SUPPLIED DATA:
=====

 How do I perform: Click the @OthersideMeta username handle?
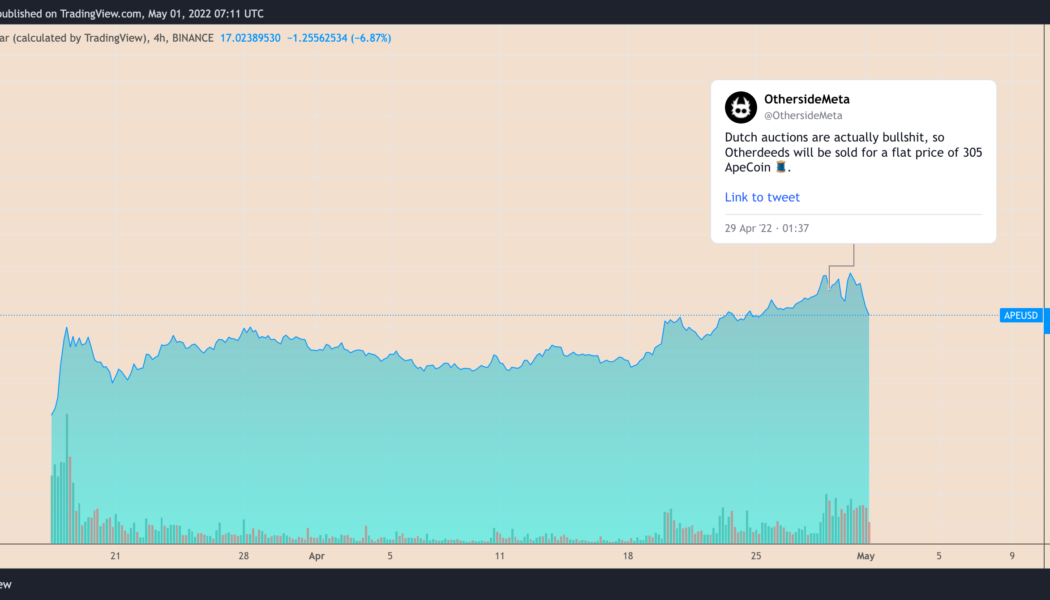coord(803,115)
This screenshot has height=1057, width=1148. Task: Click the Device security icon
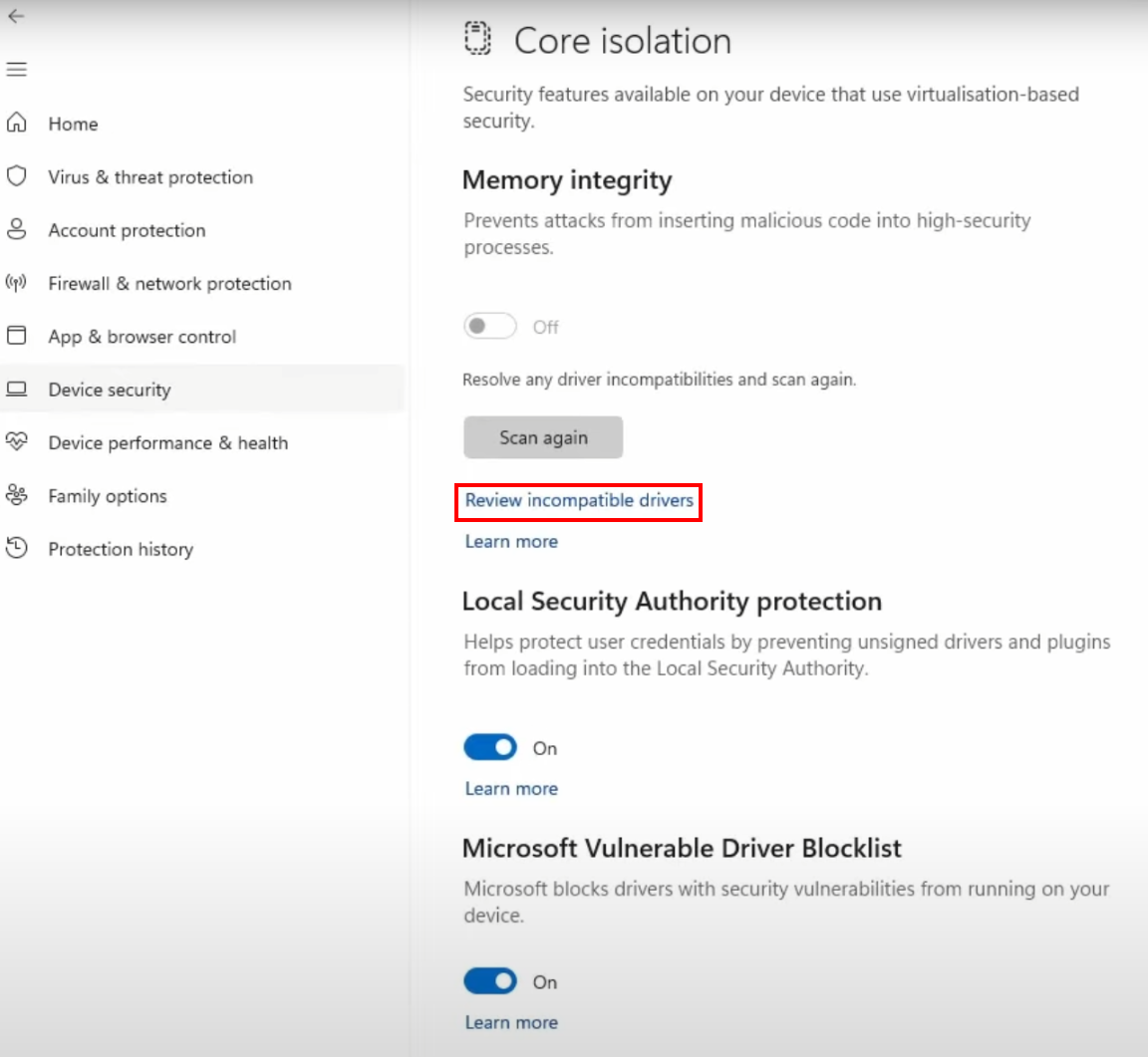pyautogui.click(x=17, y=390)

=====

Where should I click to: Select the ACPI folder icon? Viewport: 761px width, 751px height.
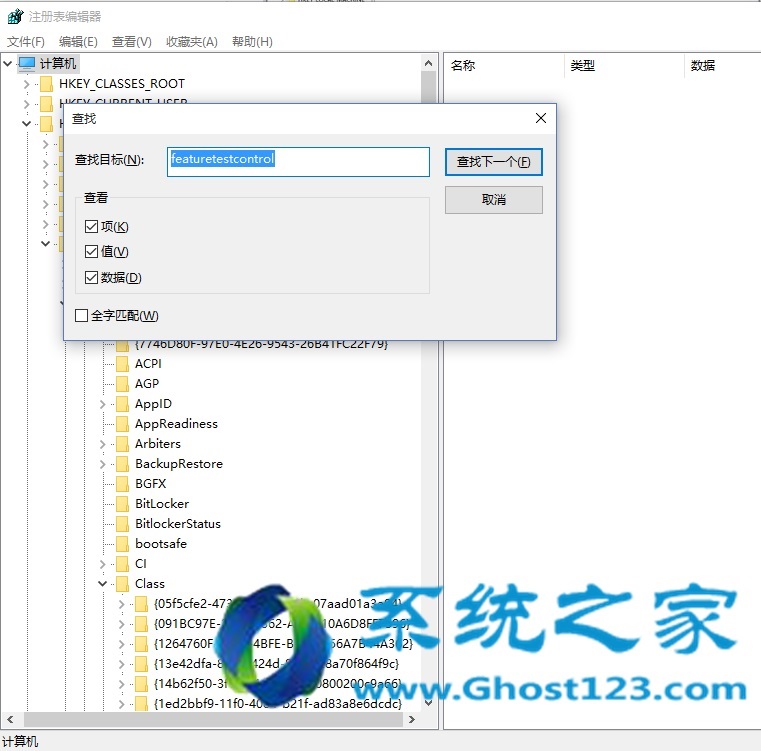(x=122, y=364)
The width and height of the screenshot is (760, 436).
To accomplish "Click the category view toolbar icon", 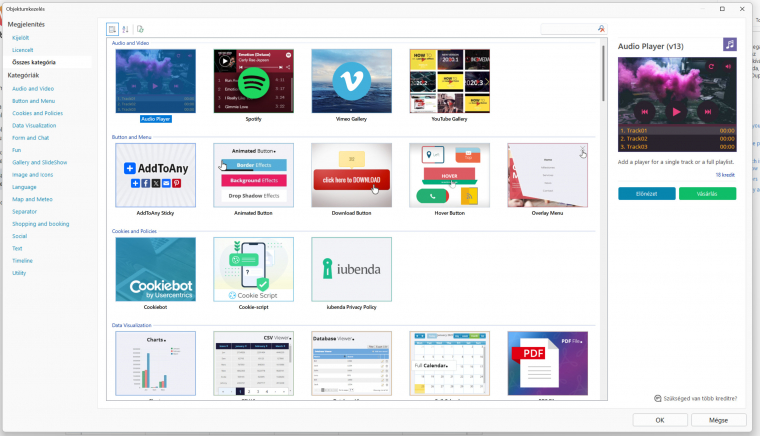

=====

TASK REQUIREMENTS:
Output the rows exactly as they appear from the line containing "The width and" through the line containing "the category view", without the pictures.

ANSWER FOR THE TASK:
The width and height of the screenshot is (760, 436).
To accomplish "Click the category view toolbar icon", 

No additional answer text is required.